Work request: Every entry in the data below needs to be repeated exactly.

Record extracts:
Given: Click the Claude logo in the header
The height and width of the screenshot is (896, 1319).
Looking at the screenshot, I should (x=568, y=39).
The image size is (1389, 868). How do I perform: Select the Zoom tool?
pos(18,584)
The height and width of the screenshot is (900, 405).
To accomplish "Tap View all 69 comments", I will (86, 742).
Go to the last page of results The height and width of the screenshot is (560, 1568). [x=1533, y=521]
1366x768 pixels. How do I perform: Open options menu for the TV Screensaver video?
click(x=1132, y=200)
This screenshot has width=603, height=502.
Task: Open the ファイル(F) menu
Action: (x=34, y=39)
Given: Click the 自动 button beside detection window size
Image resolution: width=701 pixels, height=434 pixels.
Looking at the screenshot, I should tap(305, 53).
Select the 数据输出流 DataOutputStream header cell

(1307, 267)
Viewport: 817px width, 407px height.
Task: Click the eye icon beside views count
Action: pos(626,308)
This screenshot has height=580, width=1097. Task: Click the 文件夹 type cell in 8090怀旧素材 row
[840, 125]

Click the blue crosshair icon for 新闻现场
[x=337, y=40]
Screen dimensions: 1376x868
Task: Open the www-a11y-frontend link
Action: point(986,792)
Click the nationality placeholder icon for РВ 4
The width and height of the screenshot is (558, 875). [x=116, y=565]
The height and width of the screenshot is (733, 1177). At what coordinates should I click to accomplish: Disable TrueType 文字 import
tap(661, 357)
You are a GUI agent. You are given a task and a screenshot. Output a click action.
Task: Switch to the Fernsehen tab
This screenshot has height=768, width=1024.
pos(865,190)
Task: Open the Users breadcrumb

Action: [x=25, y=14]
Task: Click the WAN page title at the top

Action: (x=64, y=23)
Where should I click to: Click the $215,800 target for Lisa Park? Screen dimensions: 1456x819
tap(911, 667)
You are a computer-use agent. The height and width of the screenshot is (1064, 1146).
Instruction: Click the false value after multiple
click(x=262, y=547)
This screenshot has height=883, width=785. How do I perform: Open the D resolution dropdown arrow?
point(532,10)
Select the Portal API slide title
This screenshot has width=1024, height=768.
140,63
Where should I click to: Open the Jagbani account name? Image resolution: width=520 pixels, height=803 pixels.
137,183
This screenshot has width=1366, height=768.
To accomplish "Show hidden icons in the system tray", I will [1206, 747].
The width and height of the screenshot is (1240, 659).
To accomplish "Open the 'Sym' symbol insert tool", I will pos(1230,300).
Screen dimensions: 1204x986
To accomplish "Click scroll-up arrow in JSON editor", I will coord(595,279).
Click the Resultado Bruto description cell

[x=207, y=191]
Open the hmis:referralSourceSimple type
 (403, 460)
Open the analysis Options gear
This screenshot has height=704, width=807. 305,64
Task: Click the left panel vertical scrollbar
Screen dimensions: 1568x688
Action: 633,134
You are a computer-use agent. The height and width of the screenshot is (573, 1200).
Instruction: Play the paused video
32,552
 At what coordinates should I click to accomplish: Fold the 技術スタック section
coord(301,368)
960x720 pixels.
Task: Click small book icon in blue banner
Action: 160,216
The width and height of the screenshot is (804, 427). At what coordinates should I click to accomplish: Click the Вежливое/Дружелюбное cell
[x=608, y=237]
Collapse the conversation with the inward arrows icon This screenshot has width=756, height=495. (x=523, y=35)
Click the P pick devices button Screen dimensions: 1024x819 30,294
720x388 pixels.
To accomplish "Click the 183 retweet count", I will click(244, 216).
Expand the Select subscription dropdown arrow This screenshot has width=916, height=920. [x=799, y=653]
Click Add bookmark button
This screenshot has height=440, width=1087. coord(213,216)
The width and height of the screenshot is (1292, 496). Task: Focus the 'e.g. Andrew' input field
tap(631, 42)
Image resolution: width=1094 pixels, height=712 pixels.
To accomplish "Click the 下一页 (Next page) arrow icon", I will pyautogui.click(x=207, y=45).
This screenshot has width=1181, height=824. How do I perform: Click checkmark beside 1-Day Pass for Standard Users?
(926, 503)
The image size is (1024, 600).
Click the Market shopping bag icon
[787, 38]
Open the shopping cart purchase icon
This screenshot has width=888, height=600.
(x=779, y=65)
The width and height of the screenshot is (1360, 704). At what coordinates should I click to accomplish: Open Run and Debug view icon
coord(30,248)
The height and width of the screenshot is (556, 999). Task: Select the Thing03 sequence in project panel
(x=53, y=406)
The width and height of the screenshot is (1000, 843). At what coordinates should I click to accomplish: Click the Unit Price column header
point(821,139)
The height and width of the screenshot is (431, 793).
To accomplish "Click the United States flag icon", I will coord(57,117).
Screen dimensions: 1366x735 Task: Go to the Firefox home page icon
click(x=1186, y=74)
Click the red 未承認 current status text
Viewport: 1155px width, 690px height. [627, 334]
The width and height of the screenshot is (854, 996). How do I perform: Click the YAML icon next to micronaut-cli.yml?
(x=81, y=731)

Response:
Given: Click the Claude logo in the header
The height and width of the screenshot is (896, 1319).
Looking at the screenshot, I should (x=568, y=39).
The image size is (1389, 868). How do I perform: Select the Zoom tool?
pos(18,584)
The height and width of the screenshot is (900, 405).
To accomplish "Tap View all 69 comments", I will (86, 742).
Go to the last page of results The height and width of the screenshot is (560, 1568). [x=1533, y=521]
1366x768 pixels. How do I perform: Open options menu for the TV Screensaver video?
click(x=1132, y=200)
This screenshot has width=603, height=502.
Task: Open the ファイル(F) menu
Action: (x=34, y=39)
Given: Click the 自动 button beside detection window size
Image resolution: width=701 pixels, height=434 pixels.
Looking at the screenshot, I should tap(305, 53).
Select the 数据输出流 DataOutputStream header cell

(1307, 267)
Viewport: 817px width, 407px height.
Task: Click the eye icon beside views count
Action: pos(626,308)
This screenshot has height=580, width=1097. Task: Click the 文件夹 type cell in 8090怀旧素材 row
[840, 125]

Click the blue crosshair icon for 新闻现场
[x=337, y=40]
Screen dimensions: 1376x868
Task: Open the www-a11y-frontend link
Action: point(986,792)
Click the nationality placeholder icon for РВ 4
The width and height of the screenshot is (558, 875). [x=116, y=565]
The height and width of the screenshot is (733, 1177). At what coordinates should I click to accomplish: Disable TrueType 文字 import
tap(661, 357)
You are a GUI agent. You are given a task and a screenshot. Output a click action.
Task: Switch to the Fernsehen tab
This screenshot has height=768, width=1024.
pos(865,190)
Task: Open the Users breadcrumb

Action: [x=25, y=14]
Task: Click the WAN page title at the top

Action: (x=64, y=23)
Where should I click to: Click the $215,800 target for Lisa Park? Screen dimensions: 1456x819
tap(911, 667)
You are a computer-use agent. The height and width of the screenshot is (1064, 1146).
Instruction: Click the false value after multiple
click(x=262, y=547)
This screenshot has height=883, width=785. How do I perform: Open the D resolution dropdown arrow?
point(532,10)
Select the Portal API slide title
This screenshot has width=1024, height=768.
140,63
Where should I click to: Open the Jagbani account name? Image resolution: width=520 pixels, height=803 pixels.
137,183
This screenshot has width=1366, height=768.
To accomplish "Show hidden icons in the system tray", I will [1206, 747].
The width and height of the screenshot is (1240, 659).
To accomplish "Open the 'Sym' symbol insert tool", I will pos(1230,300).
Screen dimensions: 1204x986
To accomplish "Click scroll-up arrow in JSON editor", I will coord(595,279).
Click the Resultado Bruto description cell

[x=207, y=191]
Open the hmis:referralSourceSimple type
 (403, 460)
Open the analysis Options gear
This screenshot has height=704, width=807. 305,64
Task: Click the left panel vertical scrollbar
Screen dimensions: 1568x688
Action: 633,134
You are a computer-use agent. The height and width of the screenshot is (573, 1200).
Instruction: Play the paused video
32,552
 At what coordinates should I click to accomplish: Fold the 技術スタック section
coord(301,368)
960x720 pixels.
Task: Click small book icon in blue banner
Action: 160,216
The width and height of the screenshot is (804, 427). At what coordinates should I click to accomplish: Click the Вежливое/Дружелюбное cell
[x=608, y=237]
Collapse the conversation with the inward arrows icon This screenshot has width=756, height=495. (x=523, y=35)
Click the P pick devices button Screen dimensions: 1024x819 30,294
720x388 pixels.
To accomplish "Click the 183 retweet count", I will click(244, 216).
Expand the Select subscription dropdown arrow This screenshot has width=916, height=920. [x=799, y=653]
Click Add bookmark button
This screenshot has height=440, width=1087. coord(213,216)
The width and height of the screenshot is (1292, 496). Task: Focus the 'e.g. Andrew' input field
tap(631, 42)
Image resolution: width=1094 pixels, height=712 pixels.
To accomplish "Click the 下一页 (Next page) arrow icon", I will pyautogui.click(x=207, y=45).
This screenshot has width=1181, height=824. How do I perform: Click checkmark beside 1-Day Pass for Standard Users?
(926, 503)
The image size is (1024, 600).
Click the Market shopping bag icon
[787, 38]
Open the shopping cart purchase icon
This screenshot has width=888, height=600.
(x=779, y=65)
The width and height of the screenshot is (1360, 704). At what coordinates should I click to accomplish: Open Run and Debug view icon
coord(30,248)
The height and width of the screenshot is (556, 999). Task: Select the Thing03 sequence in project panel
(x=53, y=406)
The width and height of the screenshot is (1000, 843). At what coordinates should I click to accomplish: Click the Unit Price column header
point(821,139)
The height and width of the screenshot is (431, 793).
To accomplish "Click the United States flag icon", I will coord(57,117).
Screen dimensions: 1366x735 Task: Go to the Firefox home page icon
click(x=1186, y=74)
Click the red 未承認 current status text
Viewport: 1155px width, 690px height. [627, 334]
The width and height of the screenshot is (854, 996). How do I perform: Click the YAML icon next to micronaut-cli.yml?
(x=81, y=731)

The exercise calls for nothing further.